AHH. I'm sick, too. bah. I'm feeling better since I wrote my paper and I know that it's fanfuckingtastic. I feel a little crazy right now. AHH. Woohudotcom. bah. Fifty more minutes until Rueben is done with his lab. Then I can go to the store, get my pills, buy some cookies, go home, write my other paper, maybe, go to uband, go to the concert, go home, go to bed, go to class, go to work, go home, go to bed......
I'm home with the parents right now. I've been home for a few days since my seniority at work actually got me valuable time off for once. I've leaving tomorrow afternoon, though, because I have to work at five thirty on the day after Christmas, although Meijer doesn't actually open until six.
I'm going to be alone for a few weeks since Rueben is staying down here to work and I have to go back to Mt. Pleasant to work. I've already planned on going on a baking frenzy to take up my time. I think I'm also going to start working out at the student activity center now that I'm feeling better.
And I am feeling better. I've been able to actually eat for about three weeks now. I've gained about ten pounds back, so I don't look so scary any more.
Grades are in, I got all B's and a B+ in my English class, and I'm okay with that. If I can pull all B's while almost dying, I think I did well.

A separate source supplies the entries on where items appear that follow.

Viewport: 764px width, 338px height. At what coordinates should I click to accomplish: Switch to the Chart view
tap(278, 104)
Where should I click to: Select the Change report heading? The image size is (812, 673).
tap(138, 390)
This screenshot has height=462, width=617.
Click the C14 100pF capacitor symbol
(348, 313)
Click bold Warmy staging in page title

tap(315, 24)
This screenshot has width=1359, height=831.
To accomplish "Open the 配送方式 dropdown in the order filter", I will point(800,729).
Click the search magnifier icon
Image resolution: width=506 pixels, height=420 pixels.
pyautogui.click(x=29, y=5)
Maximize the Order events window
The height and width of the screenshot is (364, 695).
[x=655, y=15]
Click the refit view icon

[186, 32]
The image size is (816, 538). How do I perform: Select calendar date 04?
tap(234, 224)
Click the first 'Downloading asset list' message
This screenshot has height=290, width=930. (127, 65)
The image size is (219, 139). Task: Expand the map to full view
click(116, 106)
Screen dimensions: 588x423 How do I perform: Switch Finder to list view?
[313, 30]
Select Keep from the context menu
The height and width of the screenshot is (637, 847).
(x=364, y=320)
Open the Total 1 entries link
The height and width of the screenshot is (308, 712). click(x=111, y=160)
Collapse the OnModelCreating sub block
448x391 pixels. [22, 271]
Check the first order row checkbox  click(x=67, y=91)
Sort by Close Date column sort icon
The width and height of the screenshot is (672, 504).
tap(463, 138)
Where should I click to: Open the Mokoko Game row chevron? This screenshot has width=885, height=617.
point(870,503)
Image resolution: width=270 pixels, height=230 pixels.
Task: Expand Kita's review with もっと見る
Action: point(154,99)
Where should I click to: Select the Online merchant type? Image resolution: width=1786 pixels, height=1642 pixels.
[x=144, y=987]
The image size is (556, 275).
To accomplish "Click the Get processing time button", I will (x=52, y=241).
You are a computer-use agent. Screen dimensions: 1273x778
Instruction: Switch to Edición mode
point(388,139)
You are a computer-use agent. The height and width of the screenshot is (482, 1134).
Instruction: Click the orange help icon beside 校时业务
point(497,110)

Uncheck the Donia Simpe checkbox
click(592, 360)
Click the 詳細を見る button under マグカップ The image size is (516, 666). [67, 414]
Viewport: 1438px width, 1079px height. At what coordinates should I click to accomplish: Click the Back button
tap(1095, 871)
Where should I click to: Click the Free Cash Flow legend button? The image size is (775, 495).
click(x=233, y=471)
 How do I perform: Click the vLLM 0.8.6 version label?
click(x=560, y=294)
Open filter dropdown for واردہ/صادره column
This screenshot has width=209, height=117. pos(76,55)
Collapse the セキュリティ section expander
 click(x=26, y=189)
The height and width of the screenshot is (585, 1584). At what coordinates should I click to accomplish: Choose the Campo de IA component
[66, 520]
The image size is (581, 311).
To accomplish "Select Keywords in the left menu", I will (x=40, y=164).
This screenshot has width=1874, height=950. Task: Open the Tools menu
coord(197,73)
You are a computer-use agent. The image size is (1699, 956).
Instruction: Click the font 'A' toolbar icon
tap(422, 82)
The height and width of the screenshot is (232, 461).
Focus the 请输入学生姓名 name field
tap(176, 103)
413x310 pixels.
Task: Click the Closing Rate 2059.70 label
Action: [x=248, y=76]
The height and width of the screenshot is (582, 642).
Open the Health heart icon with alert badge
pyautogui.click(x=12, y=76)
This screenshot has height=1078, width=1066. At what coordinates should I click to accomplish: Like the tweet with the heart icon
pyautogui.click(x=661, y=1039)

I'm not looking forward to driving home tomorrow, but I think I'll be alright.
It was nice having a few days off, and I'll be ready when next semester starts in a few weeks.
I haven't updated in a while. I haven't had time. No. That's incorrect. I haven't had the motivation.
Something is wrong. I'm sleeping all of the time and always tired. It's not depression. I went to the doctor's and they told me I had a viral infection and anemia. A week later, it should be better, but I slept for over twelve hours last night and I've been laying down every chance I get.
I went home on Sunday for a family reunion and the only things people said to me is that I look like a poster child for anorexia and I look tired. I've lost almost eighty pounds. I'm trying to stay stable at 130.
Although my test came back negative for mono, I still think I probably have it. Why else would I be so tired all of the time? Everything is suffering because of it: my grades, my attitude, my dealings with my friends and brothers.
Sometimes I feel like I'm the only one laughing, the only one aware. I just can't shake the feeling that sometimes I see things in a way that no one else can even comprehend.
Central won against Western. For those of you who don't know, it's a big deal. There are five state troopers parked about two hundred yards away from my apartment to keep things "under control." This is probably the quietest Saturday night of the year as of yet.